First the Peripheral Causes.
Acute Vestibular Neuritis
Typically caused by a viral infection leading to inflammation of the vestibular nerve. Commonly seen in young/middle aged adults and is the most common cause of prolonged peripheral vertigo.
· Acute Onset within minutes/hours
· Exacerbated by head movements
· Often severe nausea or vomiting
· No other neurological deficit
· No hearing loss
· 2/3s have spontaneous nystagmus
o Horizontal
o Unidirectional
o Suppressed by visual fixation
o Fast phase away from affected ear and most evident when looking to unaffected side.
Over a few days patients begin to improve as their vestibular system starts to compensate. In 50% of patients the nerve damage may take 2 months to resolve leaving the patient with a sense of disequilibrium and recurring vertigo. These episodes should become shorter with time and if they dont another diagnosis should be considered. Interestingly 15% of patients with Vestibular Neuritis may develop BPPV after.

### WHAT IS NEEDED
What comes next in the notes on peripheral causes of vertigo? Write the continuation, starting after the final sentence about BPPV.

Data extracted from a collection

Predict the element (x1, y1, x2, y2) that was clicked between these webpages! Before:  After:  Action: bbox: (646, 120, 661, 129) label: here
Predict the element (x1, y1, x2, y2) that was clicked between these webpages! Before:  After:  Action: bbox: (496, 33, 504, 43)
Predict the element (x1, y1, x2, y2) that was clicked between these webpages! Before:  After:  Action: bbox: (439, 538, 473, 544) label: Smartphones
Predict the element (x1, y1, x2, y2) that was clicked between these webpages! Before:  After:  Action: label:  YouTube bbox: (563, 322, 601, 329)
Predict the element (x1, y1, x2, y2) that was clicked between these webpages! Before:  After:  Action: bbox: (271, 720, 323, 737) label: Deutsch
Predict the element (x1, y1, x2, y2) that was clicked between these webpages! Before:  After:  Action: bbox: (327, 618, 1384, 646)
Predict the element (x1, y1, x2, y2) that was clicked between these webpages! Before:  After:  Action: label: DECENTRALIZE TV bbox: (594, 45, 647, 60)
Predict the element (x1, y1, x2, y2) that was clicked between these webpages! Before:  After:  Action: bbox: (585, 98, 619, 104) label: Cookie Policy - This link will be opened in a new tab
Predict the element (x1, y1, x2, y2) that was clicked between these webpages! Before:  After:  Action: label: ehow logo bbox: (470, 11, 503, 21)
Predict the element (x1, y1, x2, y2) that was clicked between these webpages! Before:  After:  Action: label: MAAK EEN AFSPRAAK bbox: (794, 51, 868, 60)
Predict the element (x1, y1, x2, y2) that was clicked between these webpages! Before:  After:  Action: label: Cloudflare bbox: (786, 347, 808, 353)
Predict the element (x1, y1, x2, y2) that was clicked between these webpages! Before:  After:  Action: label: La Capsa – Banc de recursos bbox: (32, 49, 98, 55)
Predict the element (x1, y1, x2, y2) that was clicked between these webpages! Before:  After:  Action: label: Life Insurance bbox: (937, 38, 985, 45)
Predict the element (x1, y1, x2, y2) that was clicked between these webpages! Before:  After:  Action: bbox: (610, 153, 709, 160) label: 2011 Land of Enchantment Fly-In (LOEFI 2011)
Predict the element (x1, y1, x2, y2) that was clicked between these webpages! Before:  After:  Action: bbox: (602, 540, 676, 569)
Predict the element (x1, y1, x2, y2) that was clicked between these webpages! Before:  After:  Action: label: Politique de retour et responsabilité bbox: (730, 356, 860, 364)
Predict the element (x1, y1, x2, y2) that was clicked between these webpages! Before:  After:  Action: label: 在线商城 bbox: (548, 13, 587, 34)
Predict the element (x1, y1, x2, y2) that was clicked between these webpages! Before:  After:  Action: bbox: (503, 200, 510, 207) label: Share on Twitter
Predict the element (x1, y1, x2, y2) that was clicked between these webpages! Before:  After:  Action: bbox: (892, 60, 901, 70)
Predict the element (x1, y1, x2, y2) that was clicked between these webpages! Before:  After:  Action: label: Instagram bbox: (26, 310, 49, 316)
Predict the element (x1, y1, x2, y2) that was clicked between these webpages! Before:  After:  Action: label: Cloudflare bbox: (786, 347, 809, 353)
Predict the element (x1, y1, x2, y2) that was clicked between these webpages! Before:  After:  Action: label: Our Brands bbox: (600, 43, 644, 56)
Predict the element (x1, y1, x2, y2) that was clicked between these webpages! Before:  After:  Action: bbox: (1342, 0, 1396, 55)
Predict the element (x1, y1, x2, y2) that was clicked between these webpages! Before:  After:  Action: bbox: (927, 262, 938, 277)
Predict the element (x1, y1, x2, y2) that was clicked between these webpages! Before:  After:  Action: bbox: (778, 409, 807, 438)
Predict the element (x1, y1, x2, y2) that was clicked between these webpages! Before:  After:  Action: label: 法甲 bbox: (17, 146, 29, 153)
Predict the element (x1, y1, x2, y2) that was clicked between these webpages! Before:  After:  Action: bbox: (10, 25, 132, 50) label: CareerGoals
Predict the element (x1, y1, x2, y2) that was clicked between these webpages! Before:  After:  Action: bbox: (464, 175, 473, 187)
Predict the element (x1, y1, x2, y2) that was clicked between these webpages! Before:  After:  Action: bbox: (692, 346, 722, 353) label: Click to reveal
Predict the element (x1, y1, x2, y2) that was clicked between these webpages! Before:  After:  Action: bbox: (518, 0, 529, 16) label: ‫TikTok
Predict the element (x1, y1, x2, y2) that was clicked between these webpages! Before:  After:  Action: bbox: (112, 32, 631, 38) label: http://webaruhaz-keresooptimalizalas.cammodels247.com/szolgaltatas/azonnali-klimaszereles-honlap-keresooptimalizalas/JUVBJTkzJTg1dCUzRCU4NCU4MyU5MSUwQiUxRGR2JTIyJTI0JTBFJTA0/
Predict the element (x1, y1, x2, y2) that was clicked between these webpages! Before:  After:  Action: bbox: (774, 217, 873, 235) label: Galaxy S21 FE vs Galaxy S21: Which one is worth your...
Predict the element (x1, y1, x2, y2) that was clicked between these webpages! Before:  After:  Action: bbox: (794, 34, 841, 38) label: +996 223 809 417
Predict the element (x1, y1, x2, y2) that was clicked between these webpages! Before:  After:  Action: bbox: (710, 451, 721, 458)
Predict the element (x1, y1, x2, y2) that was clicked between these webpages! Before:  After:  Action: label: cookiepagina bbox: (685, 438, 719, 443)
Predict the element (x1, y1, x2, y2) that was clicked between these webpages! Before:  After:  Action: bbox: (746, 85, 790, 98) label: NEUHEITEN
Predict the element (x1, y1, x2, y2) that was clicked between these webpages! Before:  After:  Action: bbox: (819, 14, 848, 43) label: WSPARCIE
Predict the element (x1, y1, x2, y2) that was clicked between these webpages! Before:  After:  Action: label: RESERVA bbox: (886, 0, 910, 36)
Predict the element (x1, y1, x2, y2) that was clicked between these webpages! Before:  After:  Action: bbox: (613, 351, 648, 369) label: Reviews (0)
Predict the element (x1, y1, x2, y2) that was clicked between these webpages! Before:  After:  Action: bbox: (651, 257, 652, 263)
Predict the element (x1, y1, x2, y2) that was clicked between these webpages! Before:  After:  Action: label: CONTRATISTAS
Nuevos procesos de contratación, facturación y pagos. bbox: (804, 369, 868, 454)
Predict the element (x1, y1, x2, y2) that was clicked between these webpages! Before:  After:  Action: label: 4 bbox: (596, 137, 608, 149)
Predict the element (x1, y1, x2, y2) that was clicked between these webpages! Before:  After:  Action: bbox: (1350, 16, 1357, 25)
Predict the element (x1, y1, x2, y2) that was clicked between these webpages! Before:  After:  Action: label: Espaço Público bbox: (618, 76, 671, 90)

### ANSWER TO THE EXERCISE
Treatment is Vestibular Suppression and antiemetics
My preferred drug is prochlorperazine, its effective and covers both antiemetic effects and suppresses the vestibular system. Vestibular Suppressants should only be used for 3 days as they interfere with the normal compensatory mechanisms, leading to an increased falls risk.
Benign Positional Paroxysmal Vertigo (BPPV)
A very common condition caused by dislocation of the otoconia (canalitihs) into the semi-circular canals, most commonly the posterior canal. Often there is no trigger but has been associated with head trauma in younger people. Vertigo is related to changes in head position and tends to be short lasting and intermittent.
It is diagnosed with the Dix-hallpike test and treated with the Epley Manoeuvre
https://youtu.be/kvVnEsGVLUY?si=gVtZWNPT4_v2TNA0
Where possible avoid the use of pharmacological treatments – these may suppress compensatory mechanisms and increase the risk of falls. The real treatment needed in the Epley Manoeuver.
Meniere’s Disease
Occurs at any age, although typically between 20 and 60. Presents with vertigo and unilateral hearing loss. There may be associated headache. Unidirectional, horizontal -rotational nystagmus when the patient has vertigo
Pathology: Excess endolymphatic fluid pressure leading to inner ear dysfunction.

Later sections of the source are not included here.